Let’s take a look at how these three elements work together:
Joe goes to a website to purchase a product. He enters his credit card info and hits the buy button. In a few moments, all of the following happen:
- Joe’s personal and CC info go to the payment gateway.
- The transaction details are securely passed from the gateway to the payment processor.
- The merchant ID is referenced and the transaction info goes to the merchant account.
- The bank who issued the CC is also contacted to be sure Joe has the money or credit to make the purchase.
- If the bank approves (or denies) the payment, the info is sent back through the payment processor and then back to the payment gateway to allow the transaction to move forward.
- Joe sees a “transaction approved” (or denied) notice appear on his screen.
- Once approved, Joe’s bank releases funds to the merchant account
- After a period of time, the merchant account funds are available to automatically be moved to the seller’s business account. Interchange fees that go the credit card association and processing fees may apply.
So, why do you have to have a separate merchant account that you can’t actually use?
A merchant account is simply a holding place for the money the customer spends to buy your product. Since some transactions don’t go through, and multiple transactions may go through in one day, the funds are held in the merchant account for a couple of days to cover refunds and also to batch the transactions to reconcile more easily as one deposit to your business account.
Why should a business have a merchant account?
Having a merchant account ensures that you get paid properly, that banks don’t take a loss, and that the customer is protected from scams. Merchant accounts help with fraud prevention because a chain of events occurs to check and double check that the customer’s credit card is valid. Everyone is held accountable by the rules of the credit card agreement.
A merchant account is an option to look at if PayPal has banned or restricted your account…or if you are worried that it could happen. The big players in the industry use the merchant account method to avoid getting shut down by entities like PayPal. It’s an alternative.
What makes a merchant account hard to get?
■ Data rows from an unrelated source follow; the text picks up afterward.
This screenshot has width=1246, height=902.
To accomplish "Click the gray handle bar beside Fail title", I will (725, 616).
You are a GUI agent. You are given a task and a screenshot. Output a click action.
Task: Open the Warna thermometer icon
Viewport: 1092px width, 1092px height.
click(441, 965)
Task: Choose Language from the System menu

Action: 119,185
There are a lot of options out there, so do your research. The most difficult first step to establishing a merchant account is the potential for dealing with a poorly educated sales team for a provider. If the sales team are not properly trained on the ins and outs of processing rates, contract terms, and overall details about the merchant account AND they are paid solely on commission, they could set you up for disaster.
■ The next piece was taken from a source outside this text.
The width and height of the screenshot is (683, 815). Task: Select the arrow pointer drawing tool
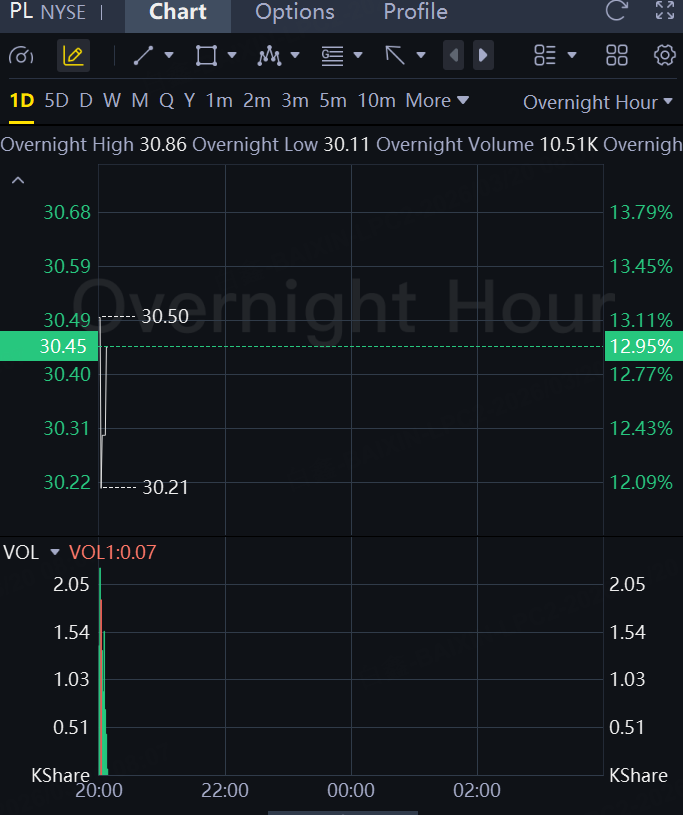(395, 55)
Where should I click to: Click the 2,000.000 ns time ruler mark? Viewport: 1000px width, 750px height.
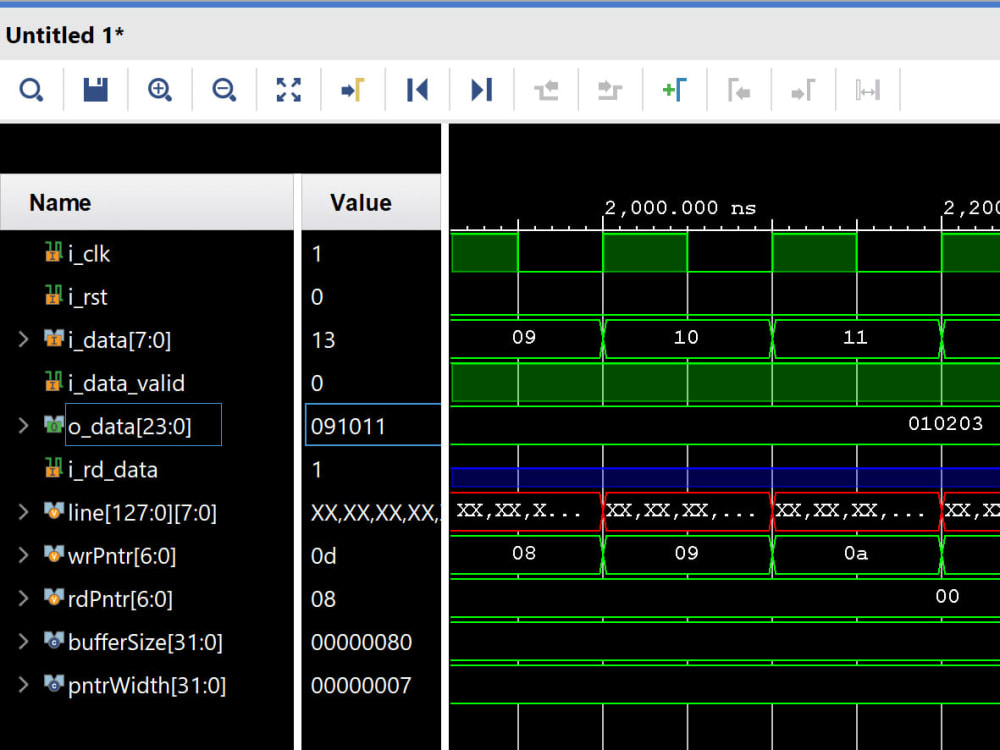coord(679,208)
Do your research on rates and fees, the length of the contract you are committing to, and any type of early termination fees. Read through the entire contract before being pressured into signing it. Don’t make hasty decisions, because missing items in the fine print could cost you big time later if you don’t look closely or allow a pushy sales agent to convince you that you are under a time crunch to make your decision.
Another difficulty you will run into is the amount of money that can be processed through your merchant account each month. If you go over your limit, your account could be frozen or you could be charged crazy high fees. Negotiate the terms and fees if you can. A marketer who has a history of huge launches will need to prove it with numbers and facts so that they can negotiate higher account limits.
Another method some marketers use is merchant account rotation. This is a system of 4-5 merchant accounts that are set up to “catch” the revenue in case the primary account goes over it’s limit or gets shut down. That’s another point of negotiation; either setting up multiple accounts with one provider or setting up accounts with more than one provider.
Once you find a quality provider, you’ll need to the following info:
- Business name
- Contact info
- Tax info
- Routing number and account number for your business account to accept deposits
- An estimate of how much volume you plan to handle
- Methods of payment you plan to accept
- Average sales price
- How many big launches you do per year (is your business seasonal)
You may have to have a credit check so that the provider can look into your history of handling money and fraud prevention.
Why is the IM industry considered high risk (or maybe considered high-risk depending on what the seller is selling)?
The fact that all transactions are completed online in a “card not present” situation, with the customer entering their credit card numbers in rather than swiping a physical card makes the internet marketing industry super high risk. Fraudulent credit card numbers are easy to come by for clever scammers. So, it’s likely you’ll need to jump through some hoops to get your merchant accounts set up.
Merchant accounts can seem pretty daunting at first, but they don’t have to be. It’s an option…and having options to protect your business are always worth considering.